Victory for The Sun and campaigners as Government lowers bowel cancer screening age to 50

EVERYONE in England will be offered bowel cancer screening tests at 50 years old, marking a victory for The Sun and campaigners.

The No Time 2 Lose campaign called for the Government to lower the screening age from 60 – bringing it in line with Scotland.

Bowel cancer screening in the UK is to start at 50 after the success of The Sun's No Time 2 Lose campaign
Bowel cancer screening in the UK is to start at 50 after the success of The Sun’s No Time 2 Lose campaign
Alamy

Bowel cancer is the 2nd deadliest form of cancer, claiming 16,000 lives a year, but it CAN be cured if it’s caught early enough.

Fewer than one in ten people survive bowel cancer if it’s picked up at stage 4, but detected quickly, more than nine in ten patients will live five years or longer.

That’s why The Sun has called on the Governement to offer a simple poo test to everyone, every two years, from their 50th birthday.

Today following a review of the evidence by the UK’s National Screening Committee, health secretary Matt Hancock has agreed to lower the screening age.

Lauren Backler started a petition calling for the screening age to be lowered to 50 after losing her mum Fiona to the disease at 55
Lauren Backler started a petition calling for the screening age to be lowered to 50 after losing her mum Fiona to the disease at 55
Lauren Backler

The committee recommends screening using the new faecal immunochemical home test kit (FIT), should be offered to everyone aged 50 to 74.

Until now the test had only been offered to people on their 60th birthday.

Campaigner Lauren Backler started a petition urging the Government to lower the screening age to 50 after losing her mum at 55.

Fiona Backler died just three months after she was diagnosed with the disease.

Channelling her anger at losing her mum, Lauren, 27, gathered more than 479,000 signatures delivering the petition to the Department of Health in April.

Stepping off a flight from Thailand to hear the news, she told The Sun: “I feel like crying, what fantastic news.”

Screening people at a younger age would enable more cases of bowel cancer to be picked up at an earlier stage, where treatment is likely to be more effective and survival chances improved.

Health Secretary, Matt Hancock, and Public Health Minister, Steve Brine, have today agreed the recommendations.

• **Stored data**:
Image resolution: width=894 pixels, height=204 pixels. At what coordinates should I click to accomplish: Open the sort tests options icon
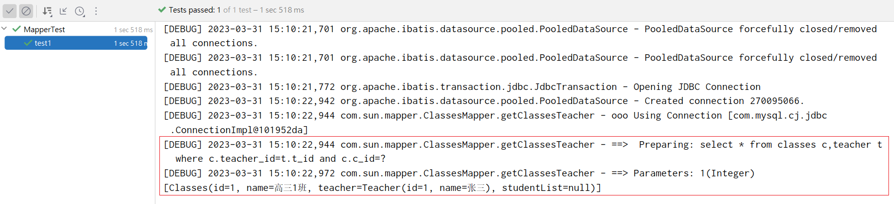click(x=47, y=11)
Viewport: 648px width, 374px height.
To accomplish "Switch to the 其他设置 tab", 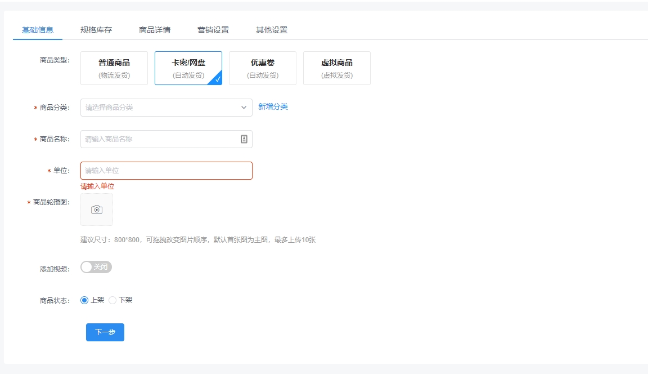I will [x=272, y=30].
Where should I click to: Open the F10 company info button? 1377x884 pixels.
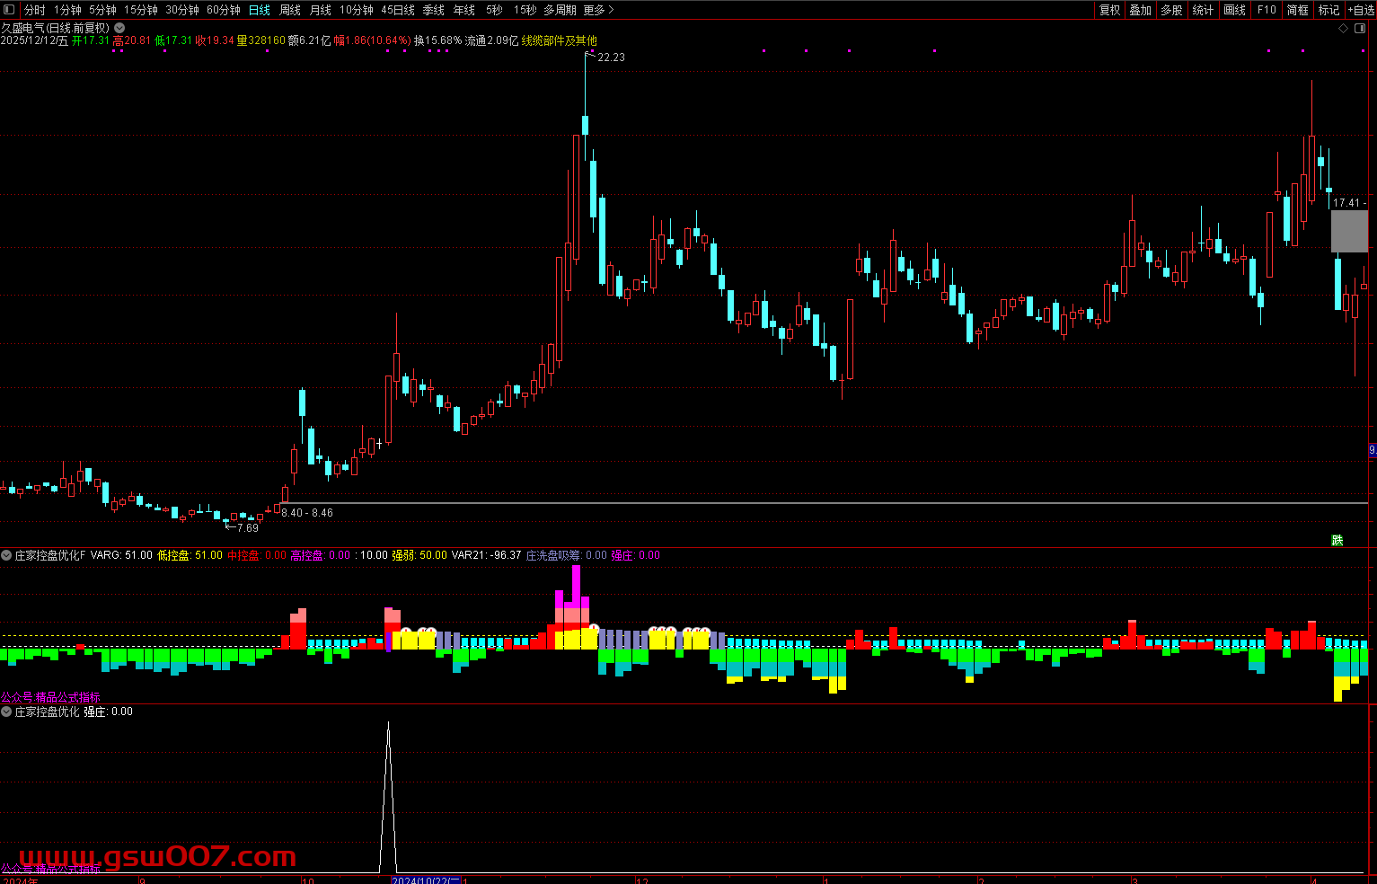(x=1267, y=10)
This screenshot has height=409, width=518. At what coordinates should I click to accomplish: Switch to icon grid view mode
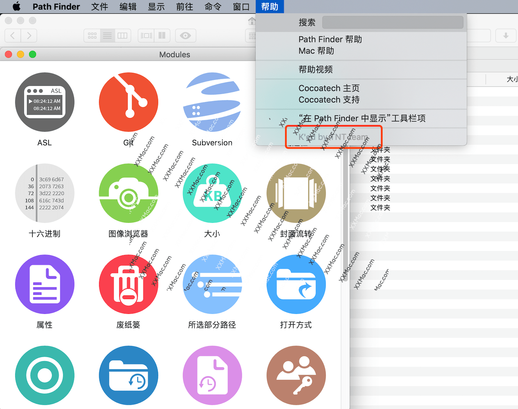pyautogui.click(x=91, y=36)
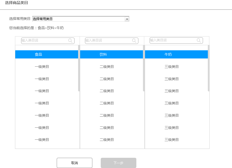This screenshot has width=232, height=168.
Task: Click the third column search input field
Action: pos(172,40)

...

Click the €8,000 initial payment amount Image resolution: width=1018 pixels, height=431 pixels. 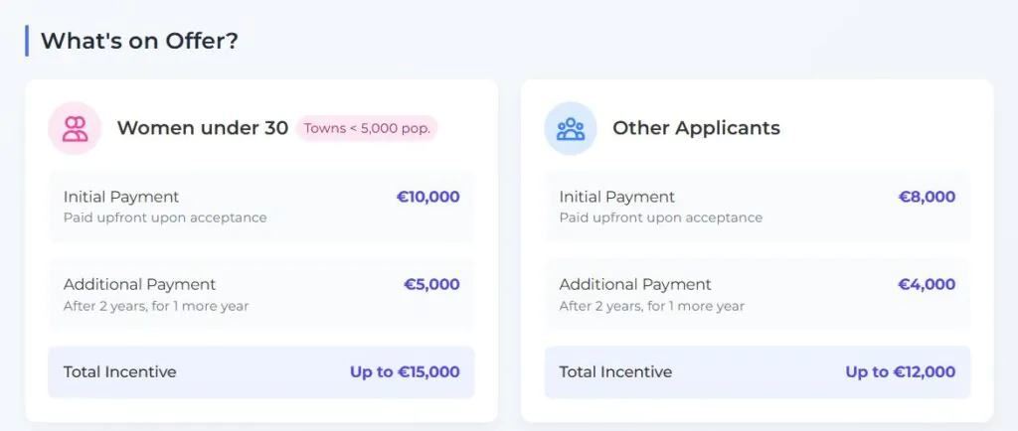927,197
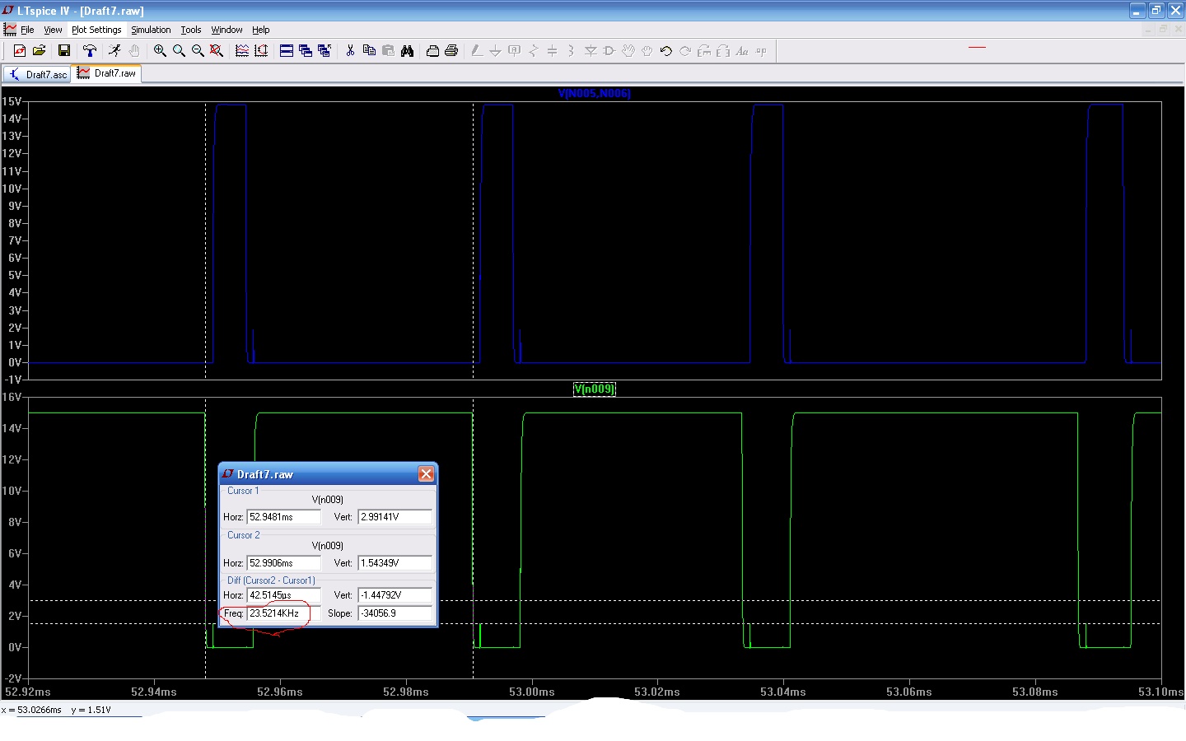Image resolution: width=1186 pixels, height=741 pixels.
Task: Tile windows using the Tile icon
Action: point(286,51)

• **Instructions**:
[A] In the bowel cancer screening article, how many signatures did Lauren Backler gather for her petition?
[B] Write the next few sentences of the bowel cancer screening article, picking up after its final sentence.

• **Written responses**:
[A] More than 479,000.

[B]
Professor Anne Mackie, Director of Screening at Public Health England, said: “The risk of bowel cancer rises steeply from around age 50-54 and rates are significantly higher among males than females.

“Starting screening ten years earlier at 50 will help spot more abnormalities at an early stage that could develop into bowel cancer if not detected.

“The committee recognises that this change will take time but wants the FIT test to be offered to all aged 60 and over as soon as possible, and options considered for a roll out plan where screening can be offered at 55 and eventually to all aged 50 – ensuring we have the best bowel screening programme possible.”

Public Health Minister, Steve Brine added: “We are determined to make our cancer survival rates the best in the world.

“With the roll out of FIT as a new bowel screening test from the autumn – a much more convenient and reliable test – we have a real opportunity to reshape our bowel screening programme and potentially detect the stages of bowel cancer much earlier.

“We are now considering opportunities and taking expert advice on how a sustainable, optimal bowel cancer screening programme starting at age 50 can work in the future.”


Bowel cancer is the UK’s 2nd deadliest cancer, claiming 16,000 lives a year, but it can be cured – if it’s caught early enough.

Fewer than one in ten people survive bowel cancer if it’s picked up at stage 4, but detected quickly, more than nine in ten patients will live five years or longer.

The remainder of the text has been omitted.